From: "Robert Comer" 

I don't see how it would be a problem, it's a non routable address, so ...

My IP address isn't in my email, do you run your own mail server?

- Bob Comer


"Mike '/m'"  wrote in message
news:ekvu21pu6e0r543ii9objs03iq3mra77hk{at}4ax.com...
>
> My internal IP address is in every email header I send, and newgroup
> posting,
> and....   I don't consider it to be a security problem if it is viewable.
>
> /m
>
> On Wed, 9 Mar 2005 11:22:40 -0500, "Robert Comer"
>  wrote:
>
>>> It uses a Java applet to determine your local IP address. No Java, no
>>> address.
>>
>>I have Java, so that's definitely not what it did here.
>>
>>> I don't see how exposing a local, but unreachable, IP address is a
>>> vulnerability. I also don't see any need for Java.

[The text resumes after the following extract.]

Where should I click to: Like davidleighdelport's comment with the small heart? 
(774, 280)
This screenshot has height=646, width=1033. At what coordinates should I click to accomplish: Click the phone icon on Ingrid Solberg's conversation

Problem solved.
>>
>>For the most part it's safe to know the internal IP address, it's only a
>>problem if someone cracks your gateway, but then your network is his
>>anyway
>>if that's the case. 
>>
>>As for Java, I use sever things that are Java only, so I don't have a
>>choice. (nor am I afraid of using it...)
>>
>>- Bob Comer
>>
>>
>>"Paul Ranson"  wrote in message
>>news:422f20a5$1{at}w3.nls.net...
>>> It uses a Java applet to determine your local IP address. No Java, no
>>> address.
>>>
>>> The applet posts the local address back to the server, so now they know
>>> too.
>>>
>>> I don't see how exposing a local, but unreachable, IP address is a
>>> vulnerability. I also don't see any need for Java. Problem solved.
>>>
>>> Paul
>>>
>>> "Robert Comer"
 wrote in message
>>> news:422f0de9{at}w3.nls.net...
>>>> It doesn't show my internal IP address, it just shows my router's
>>>> external IP address.
>>>>
>>>> - Bob Comer
>>>>
>>>> "Gregg N"  wrote in message
>>>> news:Xns9614AF6BC6B6gregginvalidinvalid{at}216.144.1.254...
>>>>> Could someone behind a NAT firewall visit this site
and see if it
>>>>> reveals
>>>>> your private (192.168.x.x) IP address? It shows mine
(both IE and FF),
>>>>> but
>>>>> I haven't investigated to see if it is actually
revealing a security
>>>>> vulnerability. I suspect the address is being
generated and displayed
>>>>> locally by whatever script is running on the page.
>>>>>
>>>>> http://www.auditmypc.com/whats-my-ip.asp
>>>>>
>>>>> Gregg
>>>>
>>>>
>>>
>>>
>>
>

--- BBBS/NT v4.01 Flag-5